Excerpts from a dataset:
###

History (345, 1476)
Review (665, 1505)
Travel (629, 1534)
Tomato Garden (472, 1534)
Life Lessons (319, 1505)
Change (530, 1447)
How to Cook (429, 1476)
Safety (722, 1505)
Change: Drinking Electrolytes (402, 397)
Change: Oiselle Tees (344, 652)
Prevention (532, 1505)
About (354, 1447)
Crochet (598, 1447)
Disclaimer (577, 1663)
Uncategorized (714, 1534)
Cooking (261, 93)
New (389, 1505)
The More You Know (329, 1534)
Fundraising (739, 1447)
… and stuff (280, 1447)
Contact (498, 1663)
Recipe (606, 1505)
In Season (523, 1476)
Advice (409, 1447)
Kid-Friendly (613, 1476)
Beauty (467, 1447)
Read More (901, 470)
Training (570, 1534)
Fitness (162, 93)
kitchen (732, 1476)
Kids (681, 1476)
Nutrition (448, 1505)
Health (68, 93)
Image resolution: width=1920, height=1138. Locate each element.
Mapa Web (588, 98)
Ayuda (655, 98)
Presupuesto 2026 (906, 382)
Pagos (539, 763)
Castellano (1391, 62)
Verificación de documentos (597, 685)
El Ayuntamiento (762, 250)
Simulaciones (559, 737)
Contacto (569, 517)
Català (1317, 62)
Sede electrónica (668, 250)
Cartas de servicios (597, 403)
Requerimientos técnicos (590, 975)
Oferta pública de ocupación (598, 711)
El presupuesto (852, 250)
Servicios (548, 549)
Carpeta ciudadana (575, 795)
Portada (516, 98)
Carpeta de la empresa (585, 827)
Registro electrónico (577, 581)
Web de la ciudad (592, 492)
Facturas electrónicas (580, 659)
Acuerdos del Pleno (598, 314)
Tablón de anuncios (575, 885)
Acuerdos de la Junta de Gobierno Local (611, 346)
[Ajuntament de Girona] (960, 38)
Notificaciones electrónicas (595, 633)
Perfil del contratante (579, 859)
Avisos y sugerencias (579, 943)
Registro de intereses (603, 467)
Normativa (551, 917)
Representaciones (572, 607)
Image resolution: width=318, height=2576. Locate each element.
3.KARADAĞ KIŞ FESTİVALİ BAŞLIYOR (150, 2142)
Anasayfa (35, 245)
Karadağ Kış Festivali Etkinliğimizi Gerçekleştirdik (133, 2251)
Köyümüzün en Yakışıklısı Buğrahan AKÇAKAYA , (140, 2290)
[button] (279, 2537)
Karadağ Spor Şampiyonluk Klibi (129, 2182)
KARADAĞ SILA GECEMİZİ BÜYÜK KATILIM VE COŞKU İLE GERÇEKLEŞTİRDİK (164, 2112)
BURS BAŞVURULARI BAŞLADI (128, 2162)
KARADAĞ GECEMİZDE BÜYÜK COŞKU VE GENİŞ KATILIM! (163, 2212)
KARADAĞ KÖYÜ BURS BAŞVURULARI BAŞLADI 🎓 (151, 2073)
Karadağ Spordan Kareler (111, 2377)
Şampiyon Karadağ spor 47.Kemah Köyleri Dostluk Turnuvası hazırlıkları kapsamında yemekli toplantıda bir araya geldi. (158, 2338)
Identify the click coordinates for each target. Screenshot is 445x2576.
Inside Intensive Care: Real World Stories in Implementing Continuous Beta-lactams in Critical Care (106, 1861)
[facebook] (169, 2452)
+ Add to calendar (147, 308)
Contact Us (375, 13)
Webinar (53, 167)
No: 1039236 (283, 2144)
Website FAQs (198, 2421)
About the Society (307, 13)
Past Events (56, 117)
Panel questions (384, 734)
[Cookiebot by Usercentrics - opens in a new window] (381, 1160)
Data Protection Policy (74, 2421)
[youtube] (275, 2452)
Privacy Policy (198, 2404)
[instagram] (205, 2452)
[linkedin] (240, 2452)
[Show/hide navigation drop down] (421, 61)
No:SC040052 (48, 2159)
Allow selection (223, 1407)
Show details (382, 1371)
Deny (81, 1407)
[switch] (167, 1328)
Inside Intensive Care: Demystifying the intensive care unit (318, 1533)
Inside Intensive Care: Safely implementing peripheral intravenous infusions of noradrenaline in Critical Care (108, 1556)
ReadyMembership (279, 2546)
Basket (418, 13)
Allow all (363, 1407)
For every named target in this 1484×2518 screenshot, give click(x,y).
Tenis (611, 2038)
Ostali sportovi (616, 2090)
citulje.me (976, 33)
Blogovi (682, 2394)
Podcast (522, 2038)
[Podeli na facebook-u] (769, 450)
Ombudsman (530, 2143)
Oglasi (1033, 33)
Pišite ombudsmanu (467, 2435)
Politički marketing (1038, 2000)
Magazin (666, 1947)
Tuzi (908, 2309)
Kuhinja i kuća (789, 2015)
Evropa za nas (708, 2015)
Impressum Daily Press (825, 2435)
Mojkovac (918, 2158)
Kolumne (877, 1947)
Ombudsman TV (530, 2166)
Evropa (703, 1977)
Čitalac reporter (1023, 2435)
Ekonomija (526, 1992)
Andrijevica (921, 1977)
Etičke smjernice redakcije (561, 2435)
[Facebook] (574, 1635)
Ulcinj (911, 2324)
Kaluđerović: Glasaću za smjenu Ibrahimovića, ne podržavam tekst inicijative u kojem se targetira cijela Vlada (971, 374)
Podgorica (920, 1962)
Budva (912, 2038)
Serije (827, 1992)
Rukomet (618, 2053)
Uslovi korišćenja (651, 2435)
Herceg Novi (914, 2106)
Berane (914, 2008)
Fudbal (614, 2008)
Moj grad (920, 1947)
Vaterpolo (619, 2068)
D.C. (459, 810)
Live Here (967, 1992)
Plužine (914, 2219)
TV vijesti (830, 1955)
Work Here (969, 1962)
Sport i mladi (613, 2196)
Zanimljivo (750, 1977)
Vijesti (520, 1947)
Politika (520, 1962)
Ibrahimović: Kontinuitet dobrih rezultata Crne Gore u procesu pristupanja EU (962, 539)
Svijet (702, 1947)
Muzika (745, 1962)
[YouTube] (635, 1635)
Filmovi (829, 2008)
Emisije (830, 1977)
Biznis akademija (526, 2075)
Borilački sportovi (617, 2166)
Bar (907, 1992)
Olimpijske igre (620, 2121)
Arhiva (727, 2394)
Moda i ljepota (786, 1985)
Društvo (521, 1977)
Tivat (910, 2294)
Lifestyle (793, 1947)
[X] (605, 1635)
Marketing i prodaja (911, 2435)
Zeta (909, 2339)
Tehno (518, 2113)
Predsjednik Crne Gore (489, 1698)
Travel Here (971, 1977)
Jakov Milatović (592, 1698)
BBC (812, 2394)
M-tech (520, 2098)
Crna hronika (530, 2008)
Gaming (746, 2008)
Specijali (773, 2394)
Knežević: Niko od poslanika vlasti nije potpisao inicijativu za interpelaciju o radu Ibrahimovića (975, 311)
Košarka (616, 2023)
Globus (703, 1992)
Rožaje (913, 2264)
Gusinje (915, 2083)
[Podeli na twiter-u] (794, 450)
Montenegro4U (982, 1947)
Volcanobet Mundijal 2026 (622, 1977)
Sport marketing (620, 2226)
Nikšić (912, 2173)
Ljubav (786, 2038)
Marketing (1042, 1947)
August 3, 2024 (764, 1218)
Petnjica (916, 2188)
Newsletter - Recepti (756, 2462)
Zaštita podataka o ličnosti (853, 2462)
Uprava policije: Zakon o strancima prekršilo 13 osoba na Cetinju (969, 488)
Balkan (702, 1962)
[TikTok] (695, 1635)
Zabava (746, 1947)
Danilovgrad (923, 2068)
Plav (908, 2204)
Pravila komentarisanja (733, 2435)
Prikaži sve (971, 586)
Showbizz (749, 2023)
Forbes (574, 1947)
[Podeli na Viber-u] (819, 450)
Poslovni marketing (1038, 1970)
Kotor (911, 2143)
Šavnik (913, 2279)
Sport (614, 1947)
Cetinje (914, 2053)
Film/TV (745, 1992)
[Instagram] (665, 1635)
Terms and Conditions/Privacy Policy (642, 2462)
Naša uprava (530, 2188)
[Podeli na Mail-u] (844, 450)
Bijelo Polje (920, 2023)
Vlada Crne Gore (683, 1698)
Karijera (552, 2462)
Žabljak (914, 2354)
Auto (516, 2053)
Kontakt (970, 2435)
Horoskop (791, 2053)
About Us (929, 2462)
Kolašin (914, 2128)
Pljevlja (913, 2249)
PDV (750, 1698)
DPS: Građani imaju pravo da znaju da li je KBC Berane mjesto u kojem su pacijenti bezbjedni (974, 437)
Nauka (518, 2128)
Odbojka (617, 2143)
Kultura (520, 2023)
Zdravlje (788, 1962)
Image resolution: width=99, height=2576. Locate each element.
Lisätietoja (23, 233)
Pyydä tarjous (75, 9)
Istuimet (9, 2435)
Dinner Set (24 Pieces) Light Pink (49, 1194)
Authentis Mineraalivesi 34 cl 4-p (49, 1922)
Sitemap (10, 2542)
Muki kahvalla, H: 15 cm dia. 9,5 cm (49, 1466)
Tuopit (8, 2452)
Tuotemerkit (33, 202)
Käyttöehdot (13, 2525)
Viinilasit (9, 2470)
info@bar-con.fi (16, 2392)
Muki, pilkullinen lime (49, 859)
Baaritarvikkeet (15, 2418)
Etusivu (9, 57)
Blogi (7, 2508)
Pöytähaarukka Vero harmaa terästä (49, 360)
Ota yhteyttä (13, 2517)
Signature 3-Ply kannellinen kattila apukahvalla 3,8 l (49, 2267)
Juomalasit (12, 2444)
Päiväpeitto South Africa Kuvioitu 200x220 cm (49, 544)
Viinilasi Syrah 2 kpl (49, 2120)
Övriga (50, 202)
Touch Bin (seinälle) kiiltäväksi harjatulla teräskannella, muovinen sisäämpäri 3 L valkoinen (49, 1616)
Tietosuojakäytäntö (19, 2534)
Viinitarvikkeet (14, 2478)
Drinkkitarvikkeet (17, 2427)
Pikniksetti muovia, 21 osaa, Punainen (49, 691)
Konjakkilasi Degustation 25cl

###

§ Problem description
Transcribe each line of the data above, unaltered, from the one where "Webinar (53, 167)" appears to the one where "Ostali sportovi (616, 2090)" appears, inclusive of both.

§ Task answer
Webinar (53, 167)
No: 1039236 (283, 2144)
Website FAQs (198, 2421)
About the Society (307, 13)
Past Events (56, 117)
Panel questions (384, 734)
[Cookiebot by Usercentrics - opens in a new window] (381, 1160)
Data Protection Policy (74, 2421)
[youtube] (275, 2452)
Privacy Policy (198, 2404)
[instagram] (205, 2452)
[linkedin] (240, 2452)
[Show/hide navigation drop down] (421, 61)
No:SC040052 (48, 2159)
Allow selection (223, 1407)
Show details (382, 1371)
Deny (81, 1407)
[switch] (167, 1328)
Inside Intensive Care: Demystifying the intensive care unit (318, 1533)
Inside Intensive Care: Safely implementing peripheral intravenous infusions of noradrenaline in Critical Care (108, 1556)
ReadyMembership (279, 2546)
Basket (418, 13)
Allow all (363, 1407)
For every named target in this 1484×2518 screenshot, give click(x,y).
Tenis (611, 2038)
Ostali sportovi (616, 2090)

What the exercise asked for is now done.